╭─ PROVIDED RECORDS

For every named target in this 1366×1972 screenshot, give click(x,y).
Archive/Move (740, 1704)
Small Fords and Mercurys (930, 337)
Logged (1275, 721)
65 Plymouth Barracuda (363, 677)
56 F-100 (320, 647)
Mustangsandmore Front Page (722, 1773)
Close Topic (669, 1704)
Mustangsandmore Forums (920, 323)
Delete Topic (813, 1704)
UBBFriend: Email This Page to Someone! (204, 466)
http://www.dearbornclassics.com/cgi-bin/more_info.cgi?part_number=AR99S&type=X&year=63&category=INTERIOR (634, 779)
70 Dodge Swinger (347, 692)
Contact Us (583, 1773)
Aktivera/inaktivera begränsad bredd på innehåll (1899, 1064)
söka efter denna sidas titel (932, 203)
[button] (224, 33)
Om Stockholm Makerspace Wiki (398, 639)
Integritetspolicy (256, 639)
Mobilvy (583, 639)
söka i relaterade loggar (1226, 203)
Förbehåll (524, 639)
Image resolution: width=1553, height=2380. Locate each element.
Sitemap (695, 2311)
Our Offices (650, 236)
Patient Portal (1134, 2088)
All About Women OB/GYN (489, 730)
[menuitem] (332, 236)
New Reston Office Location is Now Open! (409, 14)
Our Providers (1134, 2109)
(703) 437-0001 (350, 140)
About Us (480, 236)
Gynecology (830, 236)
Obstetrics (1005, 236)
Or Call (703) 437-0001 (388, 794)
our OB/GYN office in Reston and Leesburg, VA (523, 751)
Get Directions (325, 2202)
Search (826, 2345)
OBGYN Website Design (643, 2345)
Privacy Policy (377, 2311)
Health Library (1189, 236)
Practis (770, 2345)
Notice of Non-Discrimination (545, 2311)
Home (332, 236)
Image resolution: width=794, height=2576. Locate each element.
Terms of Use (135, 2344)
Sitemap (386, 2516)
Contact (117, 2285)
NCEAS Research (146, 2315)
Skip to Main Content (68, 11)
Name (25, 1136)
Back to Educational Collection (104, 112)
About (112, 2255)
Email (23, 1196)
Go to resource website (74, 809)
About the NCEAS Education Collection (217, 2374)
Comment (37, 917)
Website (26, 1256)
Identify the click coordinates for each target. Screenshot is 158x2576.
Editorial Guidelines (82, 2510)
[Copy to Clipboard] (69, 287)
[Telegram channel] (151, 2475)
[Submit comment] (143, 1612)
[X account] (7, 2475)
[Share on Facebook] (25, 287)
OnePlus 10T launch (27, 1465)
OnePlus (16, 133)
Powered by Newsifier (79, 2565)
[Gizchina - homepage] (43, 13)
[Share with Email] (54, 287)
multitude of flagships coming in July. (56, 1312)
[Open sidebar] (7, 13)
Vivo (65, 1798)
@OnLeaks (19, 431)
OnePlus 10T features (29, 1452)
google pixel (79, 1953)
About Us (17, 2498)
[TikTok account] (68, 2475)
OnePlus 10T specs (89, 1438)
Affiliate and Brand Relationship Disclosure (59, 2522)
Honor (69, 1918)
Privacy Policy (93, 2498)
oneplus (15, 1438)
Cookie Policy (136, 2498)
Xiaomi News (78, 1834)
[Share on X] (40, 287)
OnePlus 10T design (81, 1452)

╰─

▸ **WORK TO COMPLETE**: Once you find the line with "Logged (1275, 721)" in the entries above, output it and each line after it up to and including the line with "Förbehåll (524, 639)", and nothing else.

▸ **TASK SOLUTION**:
Logged (1275, 721)
65 Plymouth Barracuda (363, 677)
56 F-100 (320, 647)
Mustangsandmore Front Page (722, 1773)
Close Topic (669, 1704)
Mustangsandmore Forums (920, 323)
Delete Topic (813, 1704)
UBBFriend: Email This Page to Someone! (204, 466)
http://www.dearbornclassics.com/cgi-bin/more_info.cgi?part_number=AR99S&type=X&year=63&category=INTERIOR (634, 779)
70 Dodge Swinger (347, 692)
Contact Us (583, 1773)
Aktivera/inaktivera begränsad bredd på innehåll (1899, 1064)
söka efter denna sidas titel (932, 203)
[button] (224, 33)
Om Stockholm Makerspace Wiki (398, 639)
Integritetspolicy (256, 639)
Mobilvy (583, 639)
söka i relaterade loggar (1226, 203)
Förbehåll (524, 639)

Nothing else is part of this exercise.